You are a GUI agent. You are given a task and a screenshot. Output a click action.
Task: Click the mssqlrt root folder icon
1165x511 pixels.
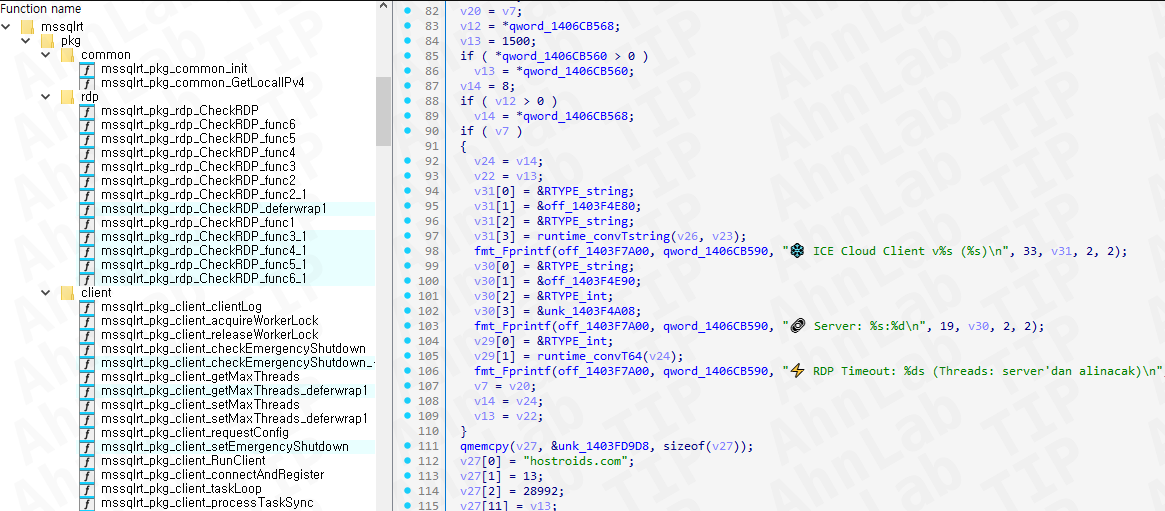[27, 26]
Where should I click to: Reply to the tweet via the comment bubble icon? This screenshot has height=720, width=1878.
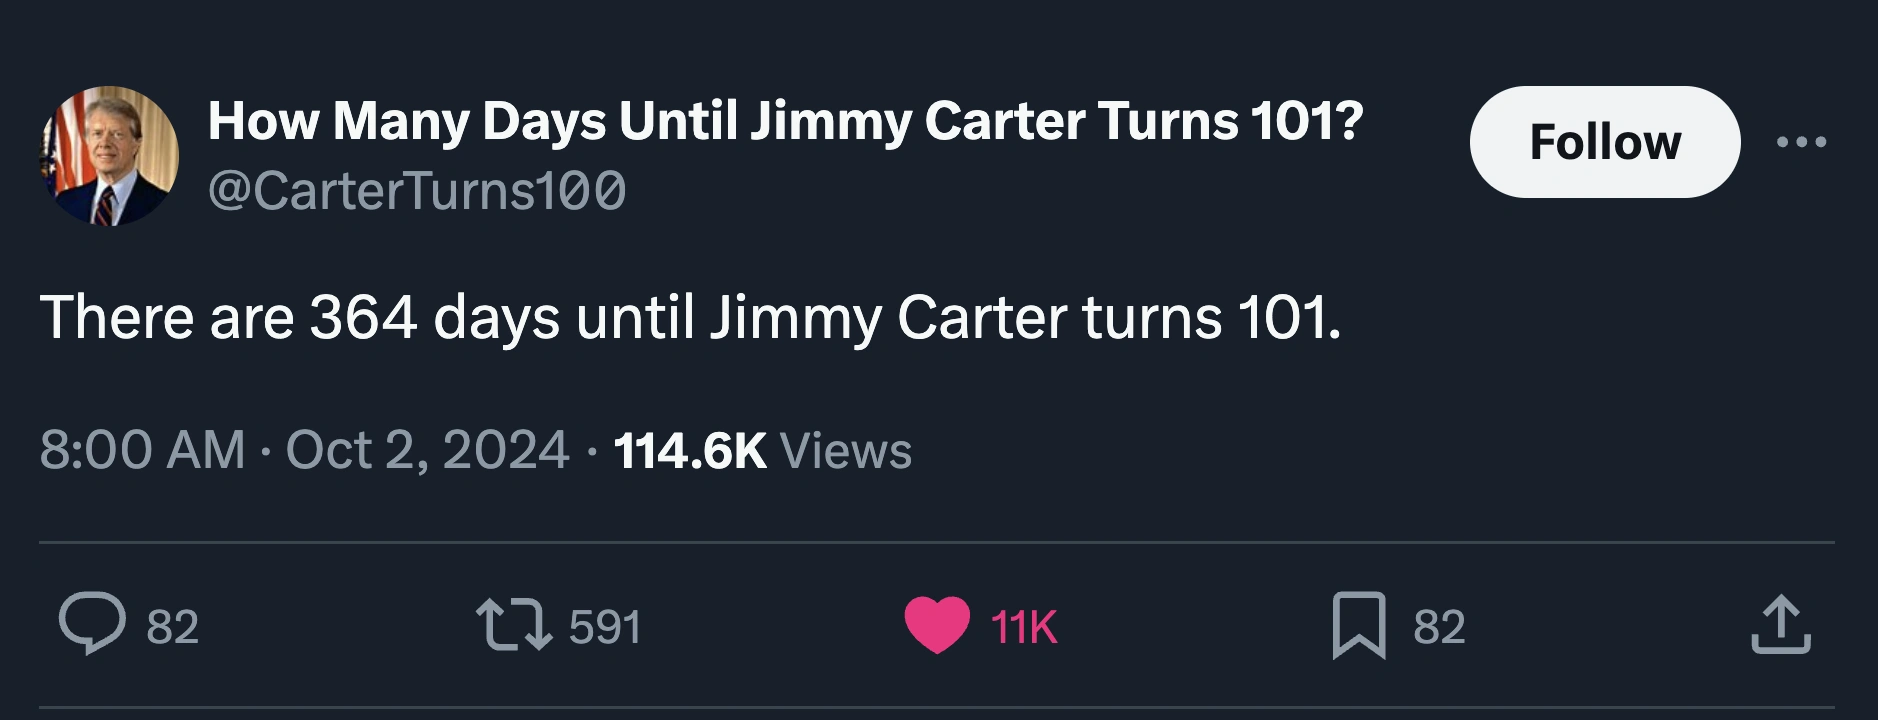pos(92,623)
******************************
Problem requirements. Write out, exactly and with nothing added, every line from the one that holds "1165x511 pixels." to the end of the entries above; pictures stay out.

Result of this exercise.
1165x511 pixels.
[27, 26]
Where should I click to: Reply to the tweet via the comment bubble icon? This screenshot has height=720, width=1878.
pos(92,623)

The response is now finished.